Sunday, August 9, 2015

Tuesday's Overlooked Television: Bourbon Street Beat

Bourbon Street Beat, which only ran during the 1959-1960 television season, was the least successful of the four linked Warner Brothers detective series produced around that time. The other three are 77 Sunset Strip (6 seasons, 1958-1964), Hawaiian Eye (4 seasons, 1959-1963), and Surfside 6 (2 seasons, 1960-1962). Despite the supposed geographic diversity of the shows – New Orleans, Los Angeles, Honolulu, and Miami – all were actually shot on the same California back lot. This made “cross-overs” a snap, and they were frequent! A few years later, this sort of everywhere-nowhere studio shooting would have seemed dated, as detective shows branched out (to their benefit, I think) on location: Hawaii Five-O, The Streets of San Francisco, Kojak.

All of the Warner Brothers quartet initially featured pairs or trios of handsome detectives, as well as glamour chick female employees; “colorful” sidekicks appeared on a couple of the shows, most famously Edd “Kookie” Byrnes of 77 Sunset Strip. When Bourbon Street sounded its last Beat, its lead character, Richard Long’s Rex Randolph, moved over to 77 Sunset Strip, while Van Williams’s Kenny Madison joined the youthful brigade on the new Surfside 6. (Later, after Surfside 6 met its own demise, its star Troy Donahue, in a different character, joined the cast of 77 Sunset Strip.)

--- Dataset extract ---
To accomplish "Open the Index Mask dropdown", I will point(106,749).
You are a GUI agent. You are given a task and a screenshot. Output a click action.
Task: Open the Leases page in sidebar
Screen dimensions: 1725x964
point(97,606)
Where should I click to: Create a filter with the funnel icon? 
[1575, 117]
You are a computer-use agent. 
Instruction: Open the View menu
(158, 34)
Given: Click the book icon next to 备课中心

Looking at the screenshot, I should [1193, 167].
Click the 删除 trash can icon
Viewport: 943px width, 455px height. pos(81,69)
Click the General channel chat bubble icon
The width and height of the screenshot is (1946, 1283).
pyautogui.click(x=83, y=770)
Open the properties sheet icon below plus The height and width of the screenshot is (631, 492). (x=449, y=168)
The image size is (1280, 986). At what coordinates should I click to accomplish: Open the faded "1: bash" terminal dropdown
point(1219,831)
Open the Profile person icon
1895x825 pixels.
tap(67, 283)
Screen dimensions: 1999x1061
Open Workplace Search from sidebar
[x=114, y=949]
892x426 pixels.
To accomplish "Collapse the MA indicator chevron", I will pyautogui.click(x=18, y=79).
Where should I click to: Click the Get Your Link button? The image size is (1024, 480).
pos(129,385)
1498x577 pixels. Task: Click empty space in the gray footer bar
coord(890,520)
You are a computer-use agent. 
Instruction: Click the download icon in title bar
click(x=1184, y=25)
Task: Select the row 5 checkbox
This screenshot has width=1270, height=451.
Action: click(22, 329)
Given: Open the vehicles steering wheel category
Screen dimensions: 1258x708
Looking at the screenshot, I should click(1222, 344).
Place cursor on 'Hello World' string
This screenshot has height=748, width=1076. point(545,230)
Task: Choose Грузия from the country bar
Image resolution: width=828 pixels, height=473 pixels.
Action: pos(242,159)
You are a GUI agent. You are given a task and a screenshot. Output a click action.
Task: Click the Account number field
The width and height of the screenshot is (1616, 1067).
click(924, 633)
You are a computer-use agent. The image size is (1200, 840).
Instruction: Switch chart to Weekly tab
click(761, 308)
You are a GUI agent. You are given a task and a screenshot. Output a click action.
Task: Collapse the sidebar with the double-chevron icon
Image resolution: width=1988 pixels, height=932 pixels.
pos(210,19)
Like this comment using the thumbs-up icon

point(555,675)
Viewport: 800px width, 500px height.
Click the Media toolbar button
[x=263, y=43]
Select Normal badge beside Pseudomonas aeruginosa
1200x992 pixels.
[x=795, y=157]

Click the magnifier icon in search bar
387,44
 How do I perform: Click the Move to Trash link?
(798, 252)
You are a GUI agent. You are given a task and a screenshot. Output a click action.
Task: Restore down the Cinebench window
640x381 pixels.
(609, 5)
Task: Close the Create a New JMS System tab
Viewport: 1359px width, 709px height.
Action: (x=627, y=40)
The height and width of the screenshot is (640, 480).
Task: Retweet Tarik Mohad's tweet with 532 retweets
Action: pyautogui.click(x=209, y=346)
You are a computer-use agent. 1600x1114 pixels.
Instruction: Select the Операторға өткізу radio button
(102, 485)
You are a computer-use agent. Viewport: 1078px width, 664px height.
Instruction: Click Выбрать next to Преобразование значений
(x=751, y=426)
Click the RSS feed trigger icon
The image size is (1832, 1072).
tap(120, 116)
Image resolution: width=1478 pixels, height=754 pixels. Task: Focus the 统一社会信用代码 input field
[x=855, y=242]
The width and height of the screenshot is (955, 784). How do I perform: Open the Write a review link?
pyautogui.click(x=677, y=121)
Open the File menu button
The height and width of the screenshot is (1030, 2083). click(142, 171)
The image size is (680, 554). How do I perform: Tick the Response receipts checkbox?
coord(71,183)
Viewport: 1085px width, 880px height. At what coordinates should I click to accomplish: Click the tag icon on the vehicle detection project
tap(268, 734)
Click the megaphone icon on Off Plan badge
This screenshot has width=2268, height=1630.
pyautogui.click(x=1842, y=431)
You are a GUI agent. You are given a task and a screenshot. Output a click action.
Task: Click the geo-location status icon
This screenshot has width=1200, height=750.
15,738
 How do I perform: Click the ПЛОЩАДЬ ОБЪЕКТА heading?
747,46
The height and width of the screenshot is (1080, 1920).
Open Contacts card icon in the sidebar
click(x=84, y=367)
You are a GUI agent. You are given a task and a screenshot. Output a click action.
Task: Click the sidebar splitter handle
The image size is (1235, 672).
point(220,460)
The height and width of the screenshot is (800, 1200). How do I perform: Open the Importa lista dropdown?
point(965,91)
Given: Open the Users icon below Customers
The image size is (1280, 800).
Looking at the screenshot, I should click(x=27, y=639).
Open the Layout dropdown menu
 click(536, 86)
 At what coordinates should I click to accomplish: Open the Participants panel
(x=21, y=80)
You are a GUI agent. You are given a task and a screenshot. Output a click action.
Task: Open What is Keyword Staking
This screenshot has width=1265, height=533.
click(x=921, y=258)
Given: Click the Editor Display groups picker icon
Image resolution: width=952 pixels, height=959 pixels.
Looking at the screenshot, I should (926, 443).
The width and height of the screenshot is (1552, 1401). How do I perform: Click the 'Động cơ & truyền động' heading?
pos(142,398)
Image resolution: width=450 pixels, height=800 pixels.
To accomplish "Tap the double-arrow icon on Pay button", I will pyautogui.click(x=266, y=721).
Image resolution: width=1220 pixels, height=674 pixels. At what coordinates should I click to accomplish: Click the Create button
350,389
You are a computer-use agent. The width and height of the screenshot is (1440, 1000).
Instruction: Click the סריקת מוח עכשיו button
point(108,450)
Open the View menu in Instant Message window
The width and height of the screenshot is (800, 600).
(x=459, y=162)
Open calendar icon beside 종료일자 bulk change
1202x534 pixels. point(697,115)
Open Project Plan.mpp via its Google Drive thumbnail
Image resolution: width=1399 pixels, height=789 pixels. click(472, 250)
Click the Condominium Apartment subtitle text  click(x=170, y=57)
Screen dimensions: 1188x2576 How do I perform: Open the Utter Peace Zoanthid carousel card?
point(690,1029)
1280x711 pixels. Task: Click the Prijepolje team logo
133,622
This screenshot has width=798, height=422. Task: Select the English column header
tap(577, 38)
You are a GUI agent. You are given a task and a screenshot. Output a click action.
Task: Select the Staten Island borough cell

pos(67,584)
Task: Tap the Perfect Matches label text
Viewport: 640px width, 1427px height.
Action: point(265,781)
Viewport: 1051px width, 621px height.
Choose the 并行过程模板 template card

--- Written instruction 1 ---
Using the Bourbon Street Beat post, decide whether each statement agrees with it, answering yes or no and quoting the deciding words: (a) Bourbon Street Beat ran for two seasons. (b) The four linked Warner Brothers series were all filmed on the same California back lot. (c) Van Williams's character moved over to 77 Sunset Strip.
--- Written instruction 2 ---
Copy word for word the stretch of the Bourbon Street Beat post from "Sunday, August 9, 2015" through "San Francisco, Kojak.".

--- Task output 1 ---
(a) No: "only ran during the 1959-1960 television season"
(b) Yes: "all were actually shot on the same California back lot"
(c) No: "Van Williams’s Kenny Madison joined the youthful brigade on the new Surfside 6"

--- Task output 2 ---
Sunday, August 9, 2015

Tuesday's Overlooked Television: Bourbon Street Beat

Bourbon Street Beat, which only ran during the 1959-1960 television season, was the least successful of the four linked Warner Brothers detective series produced around that time. The other three are 77 Sunset Strip (6 seasons, 1958-1964), Hawaiian Eye (4 seasons, 1959-1963), and Surfside 6 (2 seasons, 1960-1962). Despite the supposed geographic diversity of the shows – New Orleans, Los Angeles, Honolulu, and Miami – all were actually shot on the same California back lot. This made “cross-overs” a snap, and they were frequent! A few years later, this sort of everywhere-nowhere studio shooting would have seemed dated, as detective shows branched out (to their benefit, I think) on location: Hawaii Five-O, The Streets of San Francisco, Kojak.